Question

I'm am currently revising a plugin architecture so that it utilizes AppDomains. The main difference between my plugins and the many examples I have found online is that instead of the plugin running and sending its results back to the main application, my main application is the one sending information to the plugin.

As it currently stands, I create an instance of the loader in a separate AppDomain. It then does all your normal initialization such as loading the plugin assembly. As this point, I then use the proxy of the loader to call the methods that send the data from the main application to the new AppDomain.

My problem occurs when I am attempting to call a method which has an argument type that is not serializable, and which does not derive from MarshalByRefObject.

Since these types are from 3rd party code, and the plugins expect to receive them, I cannot seem to find a way do this. After finding this question ( How to solve "Must be MarshalByRefObject" in a good but multiple-inheritance amputated language like C#? ), I was thinking about creating some sort of wrapper. My drawback here is that I simply cant figure out a way to make one without modifying the 3rd party code.

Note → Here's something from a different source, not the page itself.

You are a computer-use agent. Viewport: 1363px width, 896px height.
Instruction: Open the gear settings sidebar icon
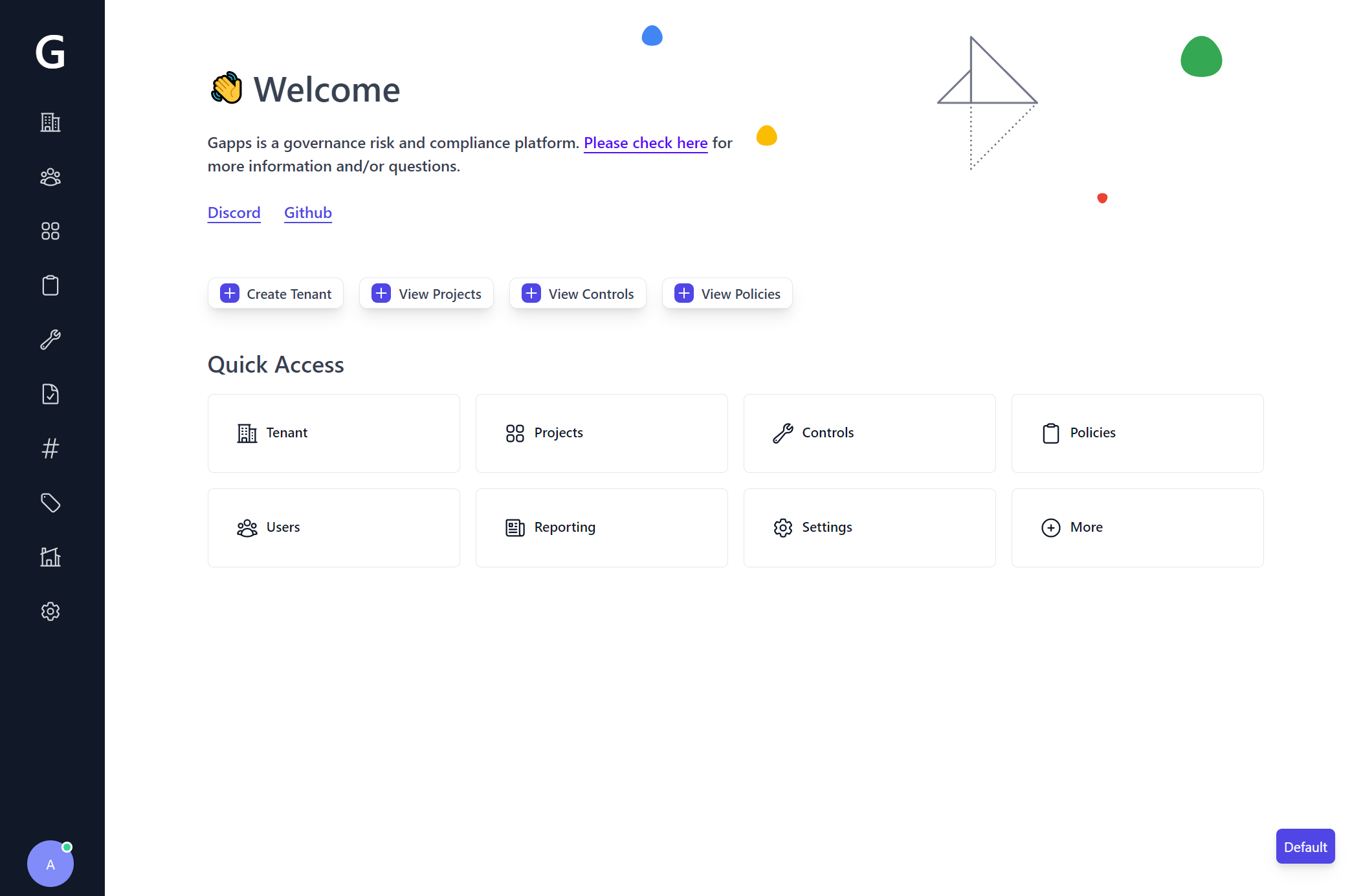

Here is an example of my issue:

// Cant modify this class
class ThirdPartyClass
{
    // The properties are also 3rd party and nonserializable. These are accessed by the plugins.
    public AnotherClass Property1{ get; set; }
    public AnotherClass Property2{ get; set; }

    public ThirdPartyClass(){}
}

class Loader : MarshalByRefObject
{
    private Plugin plugin;

    public Loader()
    {
        Assembly pluginAssembly = Assembly.LoadFrom("Full/Assembly/Path");
        plugin = pluginAssembly.CreateInstance("Full.Plugin.Name") as Plugin;
    }

    public void DoSomething(ThirdPartyClass o)
    {
        ...
        plugin.DoSomethingElse(o);
    }
}

class PluginManager
{
    void Main(ThirdPartyClass o)
    {
        AppDomain pluginAppDomain = AppDomain.CreateDomain("Plugin AppDomain");
        Loader loader = pluginAppDomain.CreateInstanceFromAndUnwrap("Full/Loader/Path", "Full.Loader.Name") as Loader;

        // This is where I would have a problem.
        loader.DoSomething(o);
    }
}

Any help would be greatly appreciated.

Was it helpful?

Solution

Do you need to have the appdomain interact with the 3rd party object and it reflect back on the other side? If not (and based on your title it sounds like you wouldn't mind them being serializable) then why not serialize them? By that I mean so something similar to:

[Serializable]
class MyThirdPartyClass : ThirdPartyClass, ISerializable
{
    public MyThirdPartyClass()
    {
    }

    protected MyThirdPartyClass(SerializationInfo info, StreamingContext context)
    {
        Property1 = (AnotherClass)info.GetValue("Property1", typeof(AnotherClass));
        Property2 = (AnotherClass)info.GetValue("Property2", typeof(AnotherClass));
    }

    public void GetObjectData(SerializationInfo info, StreamingContext context)
    {
        info.AddValue("Property1", Property1);
        info.AddValue("Property2", Property2);
    }
}

Of course there are caveats with this approach, firstly it relies on you being able to derive the class and secondly it requires you to manually serialize the data (to a degree). You could automate that using reflection on the internal fields which is realistically the only thing you need to worry about and reconstruct on the other side, effectively manually serializing.

You might have been able to implement a surrogate selector but it seems it isn't exposed to the developer to change the default inter appdomain one :(

OTHER TIPS

If these are just instances that are crossing the app domain boundaries, meaning you dont use them in more than that one app domain, you can simply wrap them in a holder class that derives from MarshalByRefObject.

I use a similar approach in IronScheme's remoting code.

The problem is when you actually need to do more than just hold on to the instance. In this case, you can probably use interfaces to hook the needed methods and expose that via the 'holder' class.